WORK INSTRUCTIONS: Return the data word for word. Pictures are to be omitted.
· · · ·
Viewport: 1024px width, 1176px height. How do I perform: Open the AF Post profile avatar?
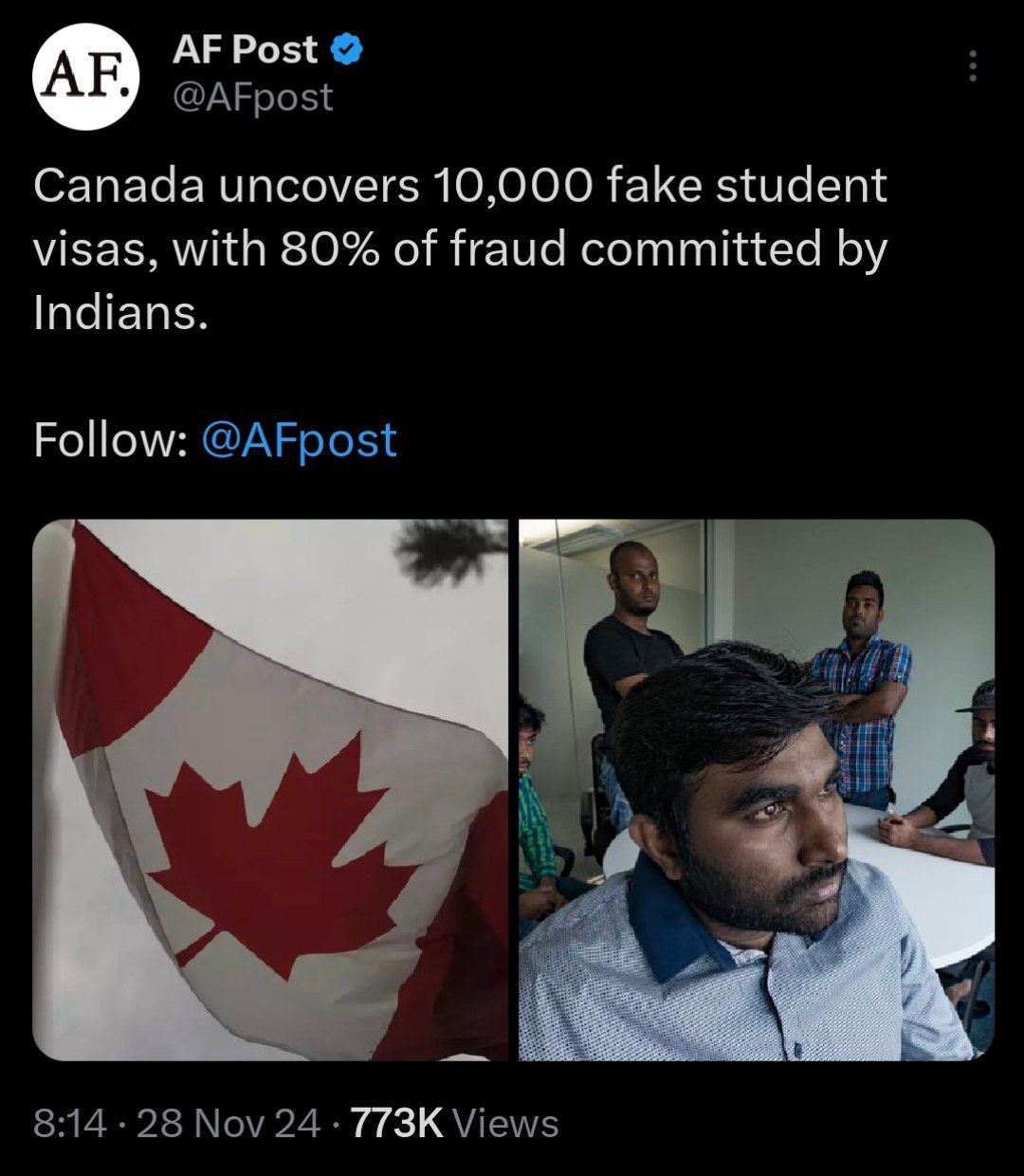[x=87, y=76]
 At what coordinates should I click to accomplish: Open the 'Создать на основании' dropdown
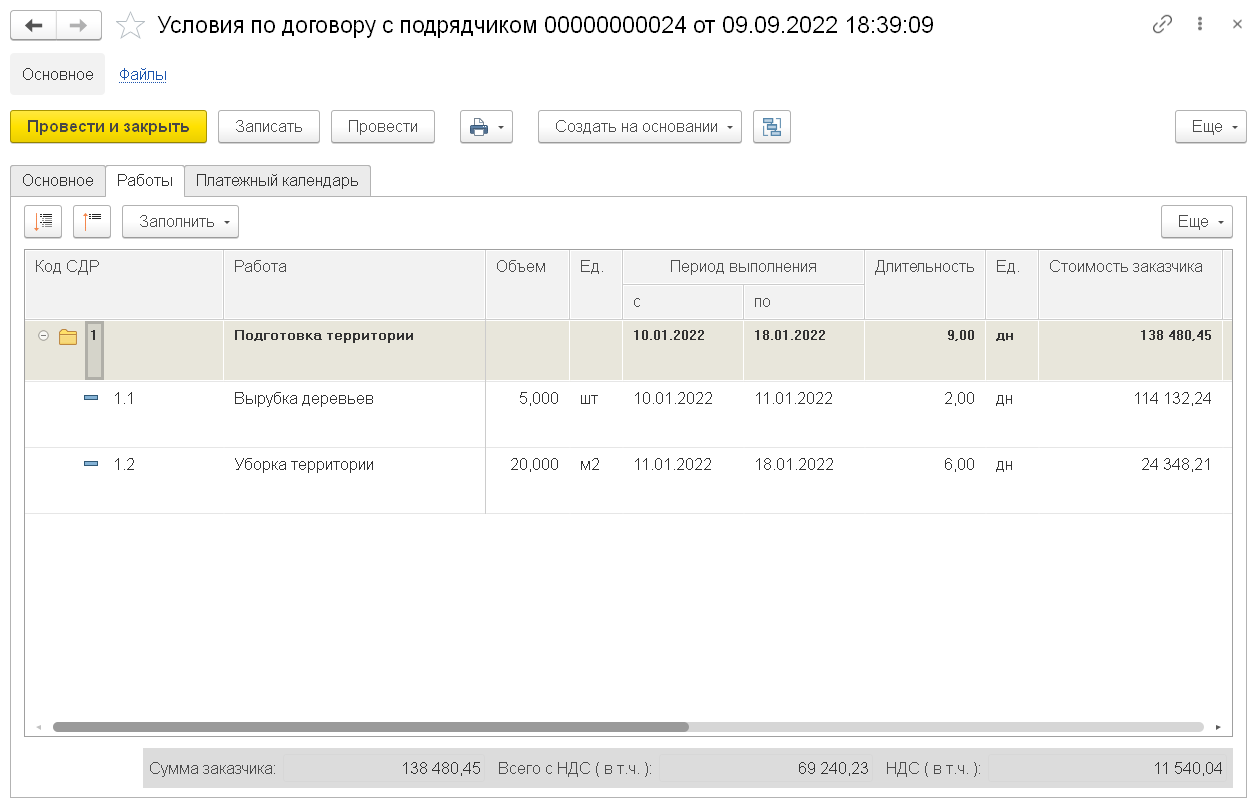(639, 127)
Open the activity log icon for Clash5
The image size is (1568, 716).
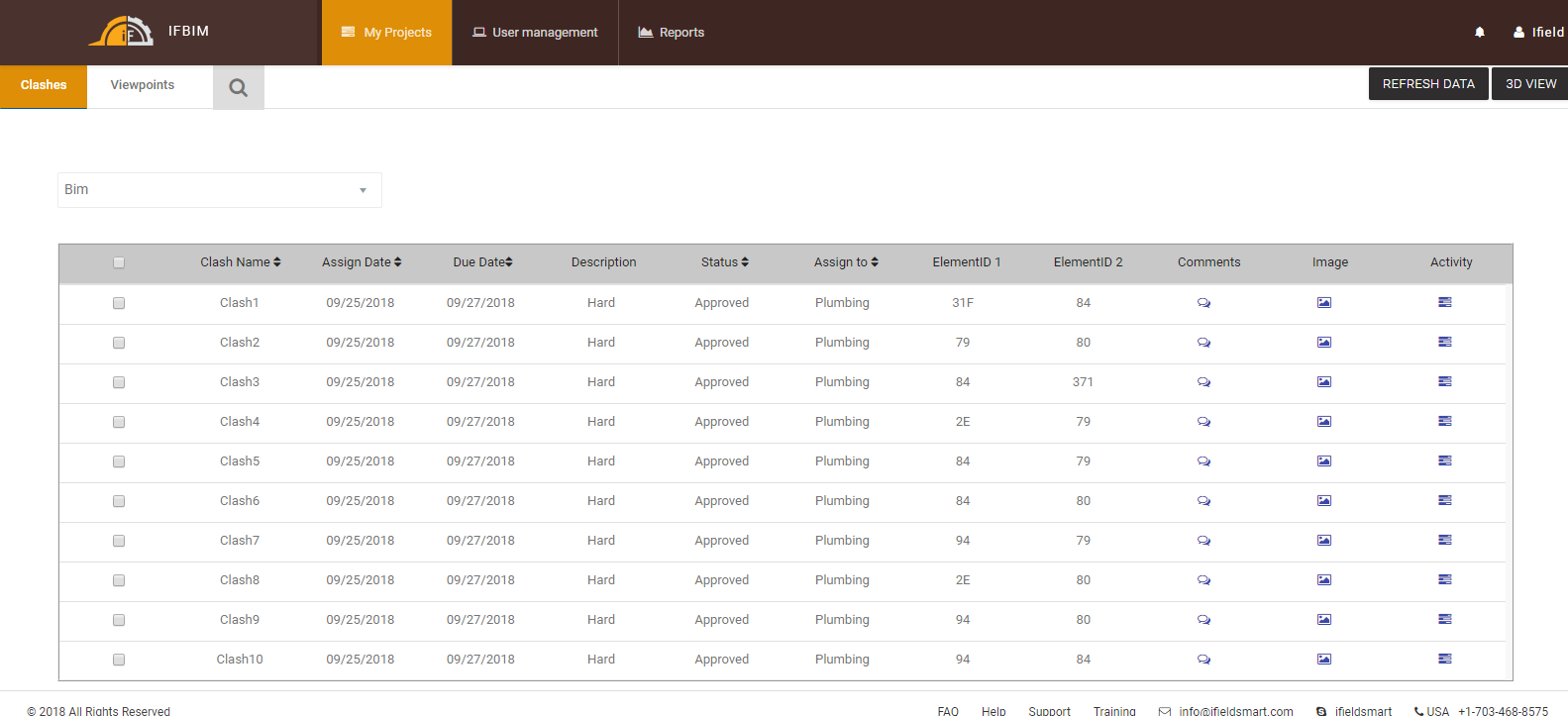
· · · ·
WRITTEN ANSWER:
Viewport: 1024px width, 1176px height. How do I perform: Open the AF Post profile avatar?
[x=87, y=76]
 At what coordinates should I click to accomplish: Open the 'Создать на основании' dropdown
(639, 127)
Open the activity log icon for Clash5
The image size is (1568, 716).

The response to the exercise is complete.